I made the brilliant remark about 2 weeks ago that I couldn't do real trees because I was positive the dogs would pee on them. Not long after those words left my lips one of the dogs pee'd on the ARTIFICIAL tree in the bonus room. I mean really who is dumb enough to mistake a fake plastic tree for a real one? And no I don't use any evergreen room fresheners. Then it happens again today, we are up to add another ornament to the tree and I notice a streak of yellow across the tree skirt and carpet.
The worst part is I can't figure out who did it. Milo lifts his leg so I would assume that mixed with the fact that most door knobs are smarter than him would make him the responsible party. Juno is young only 1 and was hard to potty train but she doesn't have accidents at all now but she squats to pee so that would make it easier to get the angle that I witnessed.
I suppose unless I catch someone in the act it may go unpunished!
Here's a but of background before we get into the next story - roughly 6 months ago I stopped doing husbands laundry. It started first with just not putting away the clean stuff and then moved to his dry cleaning and now I really don't touch any of it. The reason being the guy simply cannot pick up after himself so he takes off lovely dress shirts and dress pants and just rolls them into a ball and leaves them in various places around the house. NOT ACCEPTABLE!
Here's a pile that hasn't even made it to the huge walk in closet.
So we are waiting for husband so we can leave for the kids Christmas Program last night, I loaded everyone into the truck and we sat in the driveway watching for his truck. It took a solid hour to wash the kids up and get them slicked up and dressed. I actually showered, put on a nice black dress/boots, dried my hair and curled it so by many accounts I looked HOT! Husband arrives home and jumps in the car in jeans and a flannel looking shirt. My mouth fell to the ground, who goes to work in an office building dressed like a lumberjack? Who goes to their kids Christmas Program dressed like a lumberjack when their wife looks hot? Only my husband and only he thinks its hilarious that he has been wearing jeans to work everyday because his 6 week supply of dress shirts and pants is laying in a pile in our closet!
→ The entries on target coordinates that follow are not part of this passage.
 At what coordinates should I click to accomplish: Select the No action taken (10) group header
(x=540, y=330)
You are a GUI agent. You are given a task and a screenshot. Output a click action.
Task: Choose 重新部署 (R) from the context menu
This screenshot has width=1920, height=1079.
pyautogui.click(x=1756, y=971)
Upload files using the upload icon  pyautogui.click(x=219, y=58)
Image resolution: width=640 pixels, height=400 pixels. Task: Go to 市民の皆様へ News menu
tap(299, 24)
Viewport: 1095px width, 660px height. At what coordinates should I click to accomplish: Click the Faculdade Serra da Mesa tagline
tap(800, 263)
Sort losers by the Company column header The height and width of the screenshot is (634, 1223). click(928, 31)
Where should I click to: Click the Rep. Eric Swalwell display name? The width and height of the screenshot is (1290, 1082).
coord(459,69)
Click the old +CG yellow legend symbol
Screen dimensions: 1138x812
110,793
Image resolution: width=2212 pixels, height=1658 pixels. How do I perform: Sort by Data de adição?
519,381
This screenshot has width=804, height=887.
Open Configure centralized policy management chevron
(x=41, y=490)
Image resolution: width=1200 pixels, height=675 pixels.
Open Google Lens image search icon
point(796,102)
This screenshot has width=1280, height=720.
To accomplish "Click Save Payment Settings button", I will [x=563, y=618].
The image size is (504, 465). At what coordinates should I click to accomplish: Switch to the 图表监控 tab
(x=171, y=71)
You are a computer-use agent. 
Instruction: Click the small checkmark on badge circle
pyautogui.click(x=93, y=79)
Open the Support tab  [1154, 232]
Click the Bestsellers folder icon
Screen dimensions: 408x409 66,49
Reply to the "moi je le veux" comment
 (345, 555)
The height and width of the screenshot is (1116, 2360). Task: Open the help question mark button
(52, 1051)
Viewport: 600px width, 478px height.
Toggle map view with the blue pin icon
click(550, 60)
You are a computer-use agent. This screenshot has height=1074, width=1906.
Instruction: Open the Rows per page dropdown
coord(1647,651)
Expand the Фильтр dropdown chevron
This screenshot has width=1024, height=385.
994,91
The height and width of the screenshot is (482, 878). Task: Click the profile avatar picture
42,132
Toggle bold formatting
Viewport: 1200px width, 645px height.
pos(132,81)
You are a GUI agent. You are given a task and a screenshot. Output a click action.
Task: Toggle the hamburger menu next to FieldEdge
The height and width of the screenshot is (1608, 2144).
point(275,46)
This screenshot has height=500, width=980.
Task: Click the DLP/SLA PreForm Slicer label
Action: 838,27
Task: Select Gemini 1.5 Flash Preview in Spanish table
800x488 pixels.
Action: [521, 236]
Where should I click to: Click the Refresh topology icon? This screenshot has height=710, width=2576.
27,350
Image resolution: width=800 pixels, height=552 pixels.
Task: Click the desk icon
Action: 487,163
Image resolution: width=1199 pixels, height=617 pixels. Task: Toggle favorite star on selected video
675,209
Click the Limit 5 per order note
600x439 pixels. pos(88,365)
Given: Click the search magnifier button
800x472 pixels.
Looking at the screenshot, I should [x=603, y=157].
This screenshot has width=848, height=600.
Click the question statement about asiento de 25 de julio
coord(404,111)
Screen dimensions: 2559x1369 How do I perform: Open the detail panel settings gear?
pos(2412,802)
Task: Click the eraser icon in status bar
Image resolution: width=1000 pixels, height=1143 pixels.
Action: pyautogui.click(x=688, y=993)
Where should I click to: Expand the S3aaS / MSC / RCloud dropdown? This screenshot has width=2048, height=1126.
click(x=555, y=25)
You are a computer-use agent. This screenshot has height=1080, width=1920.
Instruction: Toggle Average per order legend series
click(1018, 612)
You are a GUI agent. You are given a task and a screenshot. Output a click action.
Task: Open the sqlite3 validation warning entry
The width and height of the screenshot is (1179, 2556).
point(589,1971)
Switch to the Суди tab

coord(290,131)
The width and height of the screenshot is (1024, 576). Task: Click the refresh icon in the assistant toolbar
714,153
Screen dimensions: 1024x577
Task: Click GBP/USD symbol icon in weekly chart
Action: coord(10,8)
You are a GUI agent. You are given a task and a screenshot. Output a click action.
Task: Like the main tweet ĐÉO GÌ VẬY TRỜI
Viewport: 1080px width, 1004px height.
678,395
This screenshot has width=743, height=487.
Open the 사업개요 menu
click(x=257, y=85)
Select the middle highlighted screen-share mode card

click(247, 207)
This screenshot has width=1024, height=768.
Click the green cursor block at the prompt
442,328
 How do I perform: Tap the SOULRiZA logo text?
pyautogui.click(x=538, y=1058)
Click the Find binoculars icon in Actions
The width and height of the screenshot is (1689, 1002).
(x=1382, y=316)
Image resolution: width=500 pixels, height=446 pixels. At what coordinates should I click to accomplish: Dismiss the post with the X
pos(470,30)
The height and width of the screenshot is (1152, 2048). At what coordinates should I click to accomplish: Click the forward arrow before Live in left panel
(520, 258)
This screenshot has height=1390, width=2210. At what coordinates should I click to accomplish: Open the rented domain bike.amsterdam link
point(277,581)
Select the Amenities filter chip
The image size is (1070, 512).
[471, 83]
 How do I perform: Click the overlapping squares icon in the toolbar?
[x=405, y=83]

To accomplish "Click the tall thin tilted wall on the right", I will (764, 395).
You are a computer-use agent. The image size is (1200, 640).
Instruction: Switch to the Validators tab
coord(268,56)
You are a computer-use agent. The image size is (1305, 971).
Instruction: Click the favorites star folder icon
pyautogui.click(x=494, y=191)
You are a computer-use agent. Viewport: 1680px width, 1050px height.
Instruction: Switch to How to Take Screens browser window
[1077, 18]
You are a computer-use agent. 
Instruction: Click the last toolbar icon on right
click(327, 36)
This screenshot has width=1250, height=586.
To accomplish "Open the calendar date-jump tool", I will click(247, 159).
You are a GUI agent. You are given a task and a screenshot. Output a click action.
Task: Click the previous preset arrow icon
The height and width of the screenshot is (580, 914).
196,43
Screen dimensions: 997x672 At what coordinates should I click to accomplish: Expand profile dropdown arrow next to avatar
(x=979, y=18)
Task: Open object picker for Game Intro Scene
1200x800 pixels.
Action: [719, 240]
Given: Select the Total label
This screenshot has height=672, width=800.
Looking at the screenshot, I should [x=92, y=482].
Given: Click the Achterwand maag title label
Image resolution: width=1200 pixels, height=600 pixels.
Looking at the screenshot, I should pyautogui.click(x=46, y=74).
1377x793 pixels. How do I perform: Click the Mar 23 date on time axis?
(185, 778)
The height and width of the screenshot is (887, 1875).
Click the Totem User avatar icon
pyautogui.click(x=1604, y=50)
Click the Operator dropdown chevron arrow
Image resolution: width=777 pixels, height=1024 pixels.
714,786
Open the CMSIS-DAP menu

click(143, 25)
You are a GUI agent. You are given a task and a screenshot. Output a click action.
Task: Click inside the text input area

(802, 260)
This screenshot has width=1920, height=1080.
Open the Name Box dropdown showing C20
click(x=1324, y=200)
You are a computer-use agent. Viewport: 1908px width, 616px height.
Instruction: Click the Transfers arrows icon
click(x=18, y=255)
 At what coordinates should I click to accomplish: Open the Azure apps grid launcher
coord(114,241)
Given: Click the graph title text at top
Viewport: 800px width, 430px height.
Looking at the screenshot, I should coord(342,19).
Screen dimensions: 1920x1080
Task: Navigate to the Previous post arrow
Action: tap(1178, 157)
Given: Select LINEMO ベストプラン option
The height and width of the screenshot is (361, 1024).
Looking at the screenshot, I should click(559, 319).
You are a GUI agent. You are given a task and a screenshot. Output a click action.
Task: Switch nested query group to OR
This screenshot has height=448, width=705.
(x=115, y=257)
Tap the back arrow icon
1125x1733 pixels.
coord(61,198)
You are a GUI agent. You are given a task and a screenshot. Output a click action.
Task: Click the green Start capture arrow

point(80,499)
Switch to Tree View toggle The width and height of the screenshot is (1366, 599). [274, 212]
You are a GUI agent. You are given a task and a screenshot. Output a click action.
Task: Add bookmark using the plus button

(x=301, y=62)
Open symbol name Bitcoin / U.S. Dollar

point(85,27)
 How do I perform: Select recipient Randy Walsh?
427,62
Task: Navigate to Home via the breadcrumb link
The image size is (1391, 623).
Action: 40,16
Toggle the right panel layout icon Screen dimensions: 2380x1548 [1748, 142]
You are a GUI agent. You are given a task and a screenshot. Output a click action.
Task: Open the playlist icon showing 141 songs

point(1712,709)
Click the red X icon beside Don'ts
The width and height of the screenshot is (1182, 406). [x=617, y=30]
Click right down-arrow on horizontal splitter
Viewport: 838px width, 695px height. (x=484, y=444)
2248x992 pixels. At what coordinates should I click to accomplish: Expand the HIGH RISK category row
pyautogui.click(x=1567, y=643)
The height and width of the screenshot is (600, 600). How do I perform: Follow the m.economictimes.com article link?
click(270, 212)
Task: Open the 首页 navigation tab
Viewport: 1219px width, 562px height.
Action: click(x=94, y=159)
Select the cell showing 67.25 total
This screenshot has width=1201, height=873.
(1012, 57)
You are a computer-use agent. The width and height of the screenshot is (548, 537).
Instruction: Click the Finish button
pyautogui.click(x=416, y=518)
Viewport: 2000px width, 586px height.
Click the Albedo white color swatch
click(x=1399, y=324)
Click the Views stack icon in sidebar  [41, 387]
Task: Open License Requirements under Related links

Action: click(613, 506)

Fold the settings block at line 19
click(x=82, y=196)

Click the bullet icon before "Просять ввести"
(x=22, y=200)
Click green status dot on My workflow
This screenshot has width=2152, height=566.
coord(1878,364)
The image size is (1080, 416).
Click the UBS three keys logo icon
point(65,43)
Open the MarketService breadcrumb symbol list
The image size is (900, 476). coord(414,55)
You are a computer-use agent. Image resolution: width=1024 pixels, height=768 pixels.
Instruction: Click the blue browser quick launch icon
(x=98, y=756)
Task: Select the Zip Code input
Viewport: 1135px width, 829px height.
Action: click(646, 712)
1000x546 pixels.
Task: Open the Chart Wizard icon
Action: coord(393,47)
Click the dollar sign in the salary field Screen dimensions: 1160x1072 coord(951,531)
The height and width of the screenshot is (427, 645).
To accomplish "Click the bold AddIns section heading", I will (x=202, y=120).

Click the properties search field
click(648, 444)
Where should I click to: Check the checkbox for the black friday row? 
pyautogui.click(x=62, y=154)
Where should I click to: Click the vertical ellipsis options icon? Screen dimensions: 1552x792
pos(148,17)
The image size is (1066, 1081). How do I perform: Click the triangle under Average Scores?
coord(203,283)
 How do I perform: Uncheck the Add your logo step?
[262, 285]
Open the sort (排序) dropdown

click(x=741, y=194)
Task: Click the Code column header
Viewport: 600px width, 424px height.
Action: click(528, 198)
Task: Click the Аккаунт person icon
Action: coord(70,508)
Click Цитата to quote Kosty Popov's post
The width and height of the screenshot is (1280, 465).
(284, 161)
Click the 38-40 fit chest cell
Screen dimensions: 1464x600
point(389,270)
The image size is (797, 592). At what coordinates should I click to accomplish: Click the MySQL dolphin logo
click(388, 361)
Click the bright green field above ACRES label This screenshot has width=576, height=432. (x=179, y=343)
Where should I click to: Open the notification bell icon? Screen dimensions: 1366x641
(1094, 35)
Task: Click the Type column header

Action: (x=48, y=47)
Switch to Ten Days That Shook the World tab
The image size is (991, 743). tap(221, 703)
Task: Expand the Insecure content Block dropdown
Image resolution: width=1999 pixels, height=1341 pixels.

The kids did a great job at their one and only dual Christmas Program performance.
On a brighter note I made Oreo Truffles (or Santa Balls as I called them) this week. I just ate another one when I hit a piece of something that was unchewable. Upon further examination this piece was wood and its from my wooden spoon which I kept sticking into the blender while I attempted to get the mixture to blend. I'm out one wooden spoon and perhaps a bit of embarrassment if any of the truffles that the kids gifted their teachers with have any extra parts present. Here's the recipe and a pic of the creation (I did let the kids do the chocolate dipping)
1 hr 30 min
3-1/2 doz. or 42 servings, one truffle each
What You Need
1 pkg. (1 lb. 2 oz.) OREO Cookies, finely crushed, divided
1 pkg. (8 oz.) PHILADELPHIA Cream Cheese, softened
2 pkg. (8 squares each) BAKER'S Semi-Sweet Chocolate, melted
MIX 3 cups of the cookie crumbs and the cream cheese until well blended. Shape into 42 (1-inch) balls. Refrigerate for 1 hr.
DIP balls in melted chocolate; place on waxed paper-covered baking sheet. (Any leftover melted chocolate can be stored in tightly covered container at room temperature and saved for another use.) Sprinkle with remaining cookie crumbs.
REFRIGERATE 1 hour or until firm. Store any leftover truffles in tightly covered container in refrigerator.
Remember, don't stick wooden spoons into an operating blender!